What is expected>
Could you copy out, word for word, the lines beginning with the one containing "Identify the click" and continuing through the one containing "Docs (2.0) (635, 690)"?

Data shown>

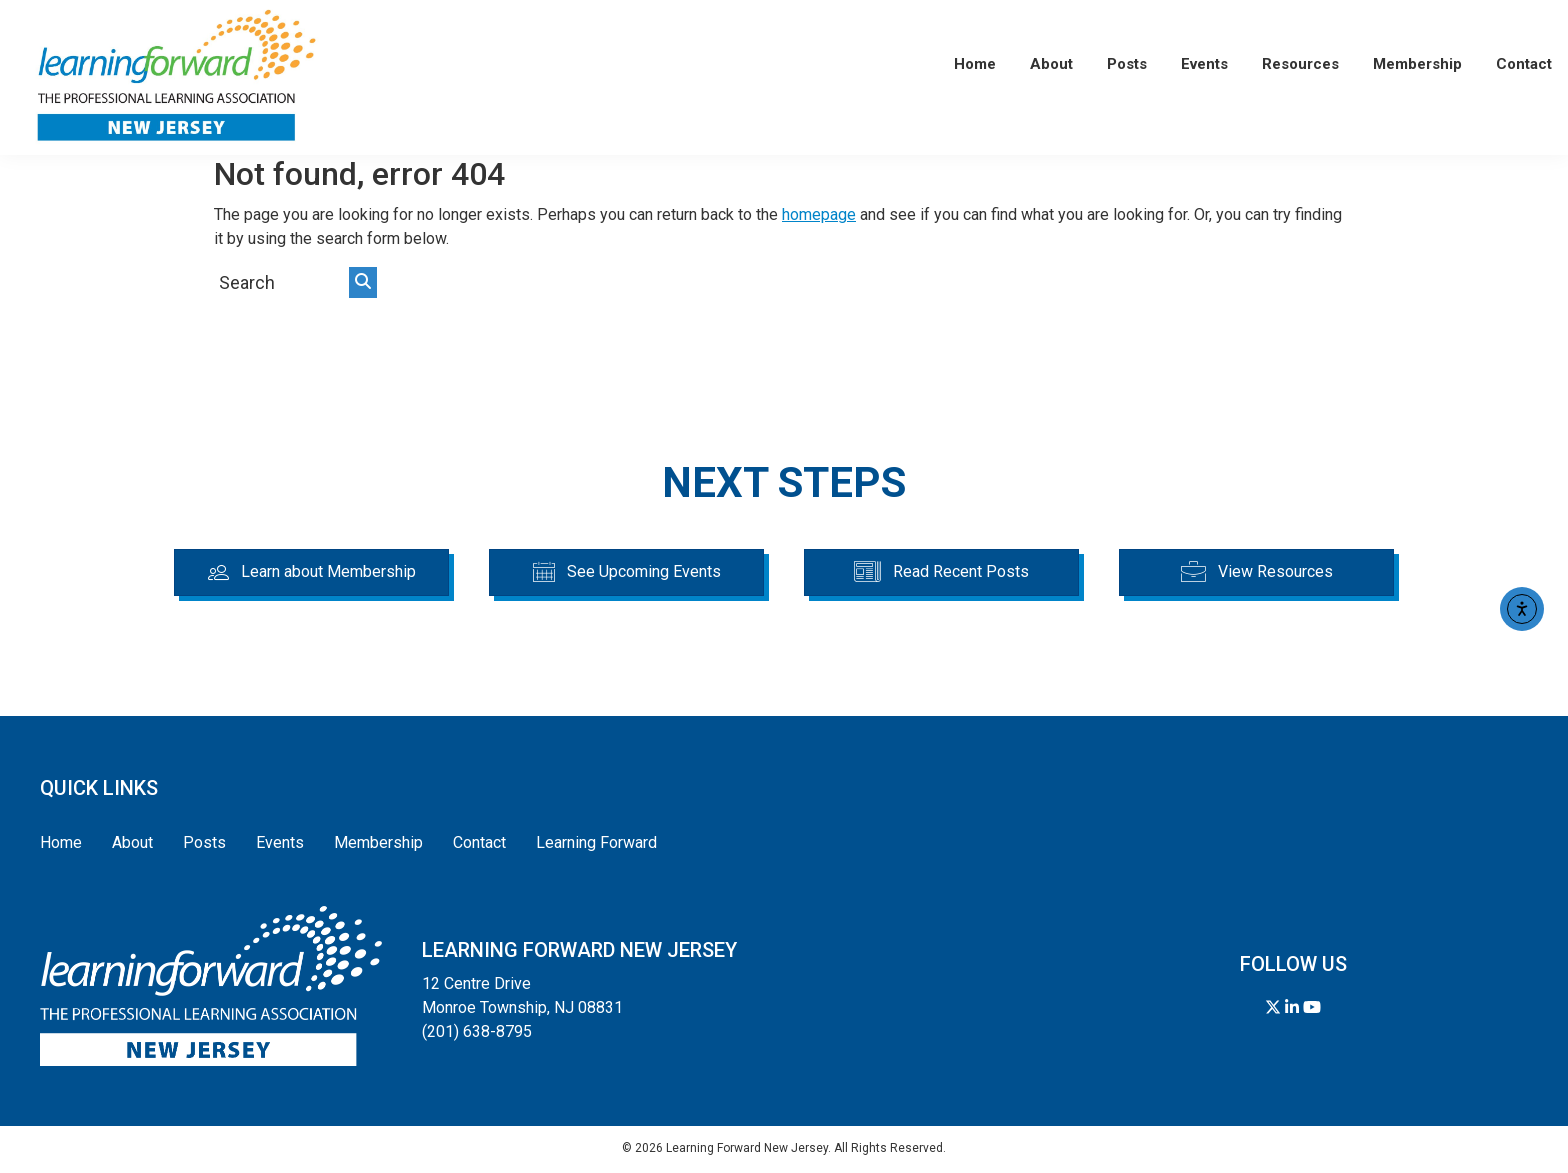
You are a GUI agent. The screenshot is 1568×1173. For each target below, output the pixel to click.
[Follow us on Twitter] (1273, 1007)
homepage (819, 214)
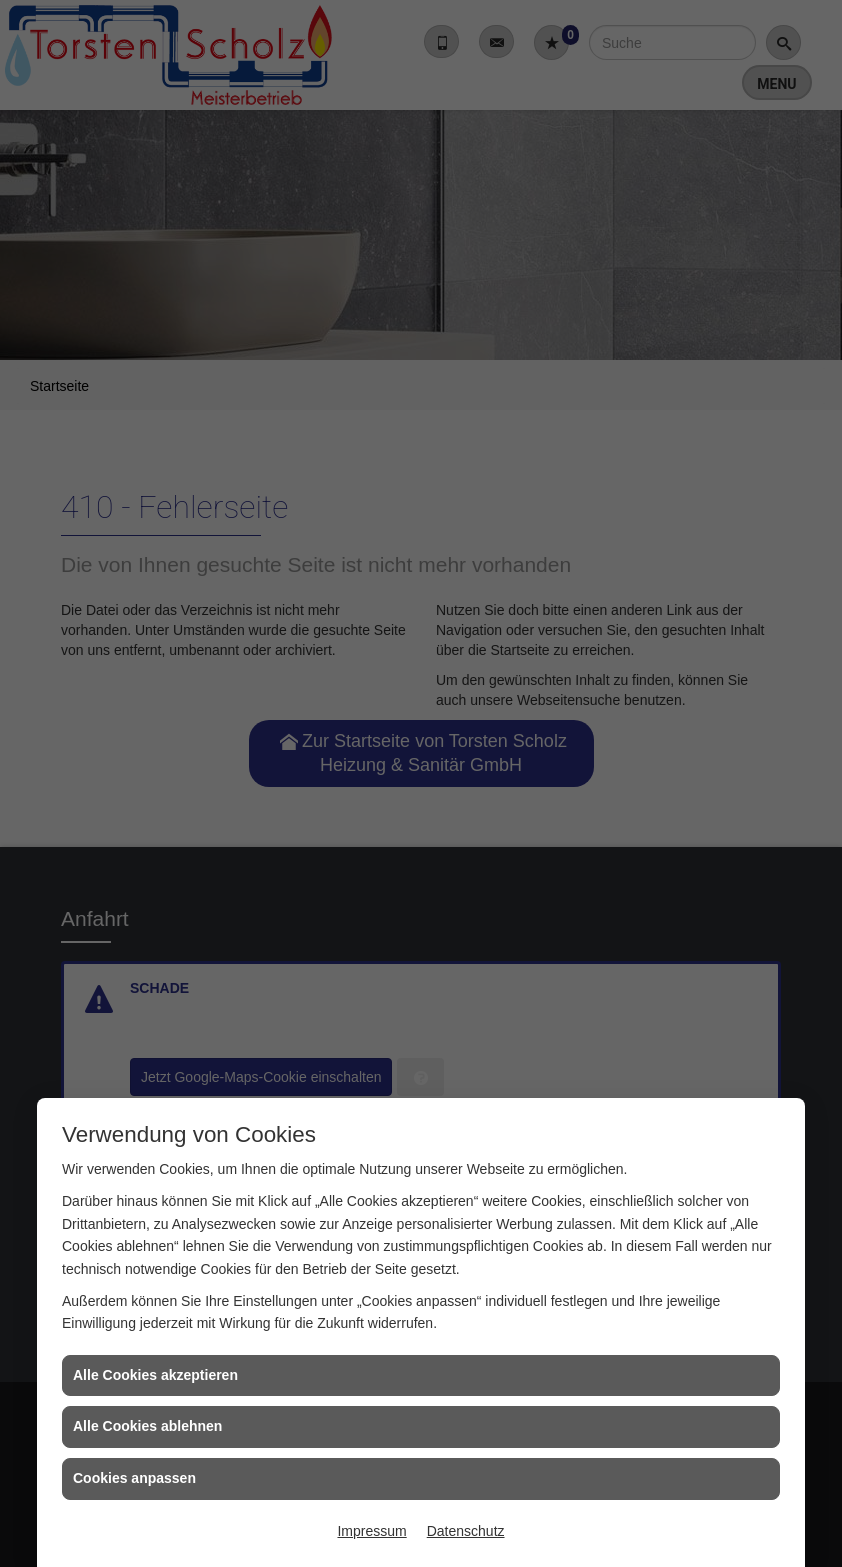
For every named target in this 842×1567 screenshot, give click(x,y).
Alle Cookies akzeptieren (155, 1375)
==
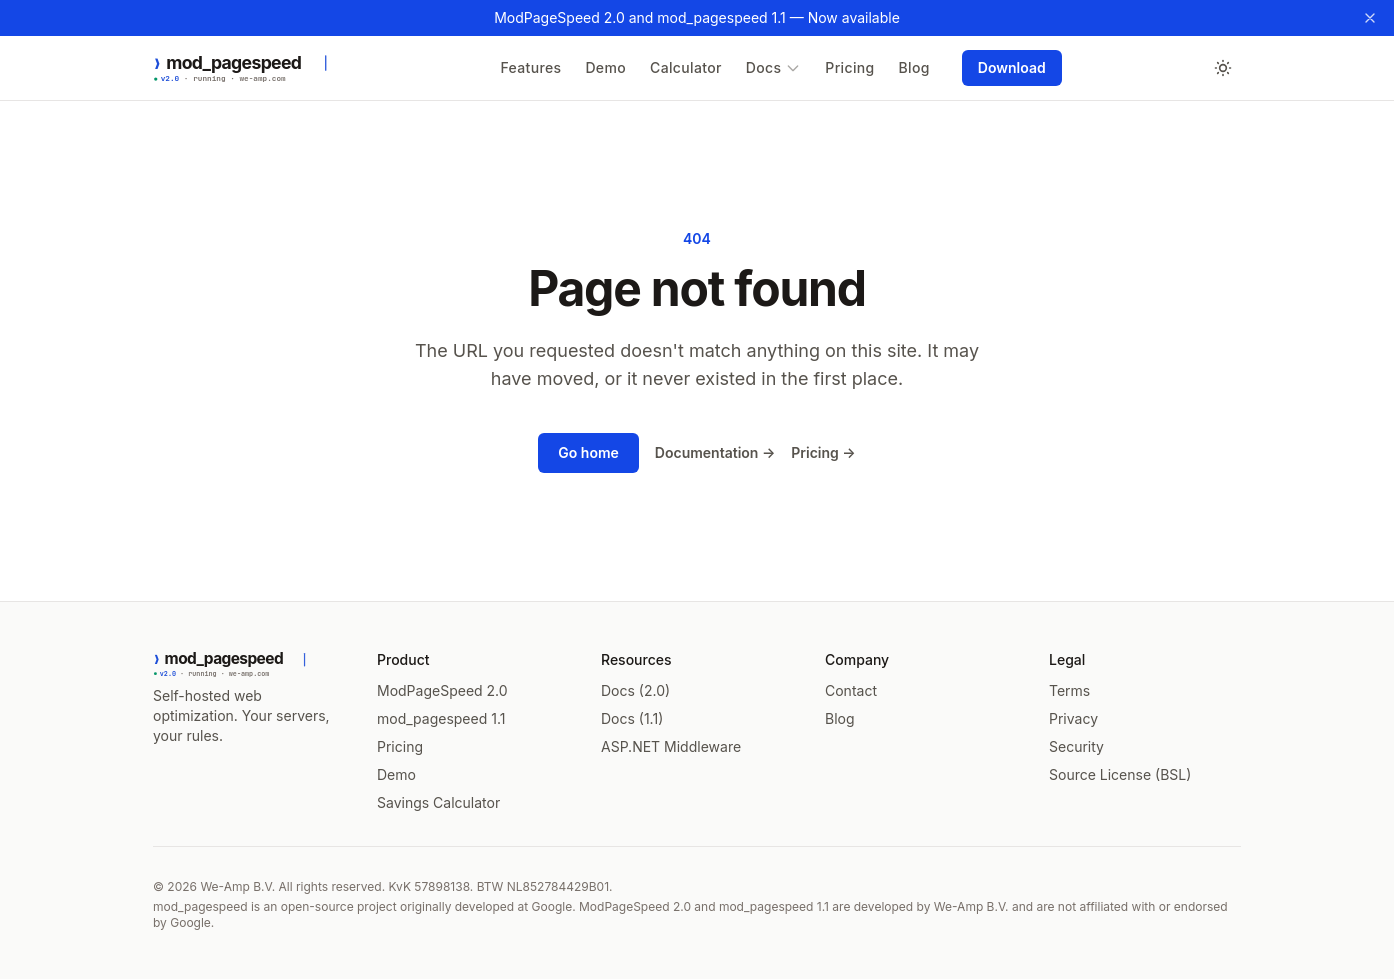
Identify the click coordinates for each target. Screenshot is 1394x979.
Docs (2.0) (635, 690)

Solution>
Identify the click coordinates for each target. Screenshot is 1394x979.
Docs (2.0) (635, 690)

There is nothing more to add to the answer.